There are two types of overlay hinges – full overlay hinges and half overlay hinges. Overlay, in general, is a reference to how cabinet doors meet cabinet frames.
Full overlay hinges are the type of hinges you’ll want to consider if your cabinet door covers the full face of the cabinet frame. These types of hinges are visible and come in a variety of designs.
A full overlay is for doors that completely cover the cabinet box and are a save spacer because the hinges do not swing in to the cabinet space.
As far as installation, they vary depending on the design you choose and they either attach to the door and the face frame or the door and the inside of a frameless cabinet.
The second option you have with overlay hinges are half overlay hinges. These hinges are used for partial or half overlay cabinets. For instance, if you have a cabinet that meets another door at a partition or wall, this is the type of cabinet you’d use half overlay hinges for.
Half overlay hinges are much smaller than full overlay hinges because they need to allow space for both cabinet doors to open without hitting one another.
Flush hinges are very similar to butt hinges, which we will look at momentarily. These attach on one side to the cabinet door and on the other side to the cabinet door frame.
Unlike butt hinges, these are made up of one side that is a small rectangle and the other side with a large rectangle with a hole in the center. When the hinge is closed, the smaller side is nestled into this hole.
These aren’t hidden hinges. The central point that allows the hinge to open and close will be visible outside of the cabinet. As such, it’s a good idea to look for a hinge with a finish that you like and matches your kitchen.
These flush hinges are also appreciated by homeowners who want a simple installation because of the fact that they don’t need a mortise created which we will look at with butt hinges.

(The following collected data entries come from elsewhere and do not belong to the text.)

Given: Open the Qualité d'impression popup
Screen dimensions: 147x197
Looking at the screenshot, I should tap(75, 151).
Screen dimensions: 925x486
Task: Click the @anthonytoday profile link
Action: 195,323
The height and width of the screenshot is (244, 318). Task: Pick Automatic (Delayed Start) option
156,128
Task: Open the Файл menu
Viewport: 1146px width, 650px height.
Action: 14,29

Picture of an overlay flush hinge.
Face Frame Hinges
Face frame hinges are one of the most popular options among homeowners in the United States. These hinges are used for cabinets that have a bit of a frame existing around the cabinet opening.
These hinges are meant to allow cabinet doors to move when they are positioned so that they are placed in front of the face frame. Face frame hinges do not work for frameless cabinets.

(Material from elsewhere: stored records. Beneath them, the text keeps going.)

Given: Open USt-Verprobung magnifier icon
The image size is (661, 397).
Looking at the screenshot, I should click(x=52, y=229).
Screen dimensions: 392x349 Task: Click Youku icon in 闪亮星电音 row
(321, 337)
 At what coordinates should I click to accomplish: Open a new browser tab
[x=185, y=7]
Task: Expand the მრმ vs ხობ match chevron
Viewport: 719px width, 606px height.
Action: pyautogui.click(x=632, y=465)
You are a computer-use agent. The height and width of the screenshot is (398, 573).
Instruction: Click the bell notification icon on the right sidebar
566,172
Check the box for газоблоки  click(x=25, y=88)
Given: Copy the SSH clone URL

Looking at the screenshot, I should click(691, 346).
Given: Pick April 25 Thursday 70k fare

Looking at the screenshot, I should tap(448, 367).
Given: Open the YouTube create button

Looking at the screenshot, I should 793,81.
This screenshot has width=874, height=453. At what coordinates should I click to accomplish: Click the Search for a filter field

These types of hinges attach on one side to the face frame and on the other wing to the inside of the cabinet door. Face frame hinges are a type of hidden hinges, so you don’t have to worry about finding a finish that works for you.
These hinges are often adjustable, offering greater flexibility when it comes to lining up doors so they look right.
Butt hinges are probably the type of hinge you picture when you think of hinges. They are most often used in woodworking projects to create different types of furniture.
These are made of two sides with the point of movement in the center, technically known as the knuckle of the hinge. Butt hinges open and close, much like a book. When installed, these attach with one half to the door and one half to the frame, allowing the door to open and close.
The knuckle of a butt hinge is either a central pin or a ball joint that facilitates its ability to open and close. Butt hinges are typically visible outside of the cabinet as the ball joint or central pin does protrude slightly.
These are popular choices not only for their reliability and simplicity but because they can be installed rather easily. The only part of the installation that sometimes trips homeowners up is to cut a mortise, or recess, into the cabinet for the butt hinge to sit in.
Another type of cabinet hinge is a barrel hinge. These hinges appear as cylinders that will exist in the door and the frame.
Hidden cabinet hinges are typically barrel hinges because these function without a section being visible outside the cabinet door. Due to this fact, these are a type of hinge that you often see – outside of kitchen cabinet use – on the lids of boxes and chests.
These come in a variety of different sizes. Their depth and diameter measure them, and you will want to make sure that you choose the right size that matches your cabinets.
Barrel hinges are installed a little differently than other types of hinges. Two holes are drilled: one in the cabinet door and one in the cabinet door frame. The barrel hinge is then inserted into the holes and operates by the arm that connects the ends of the hinge.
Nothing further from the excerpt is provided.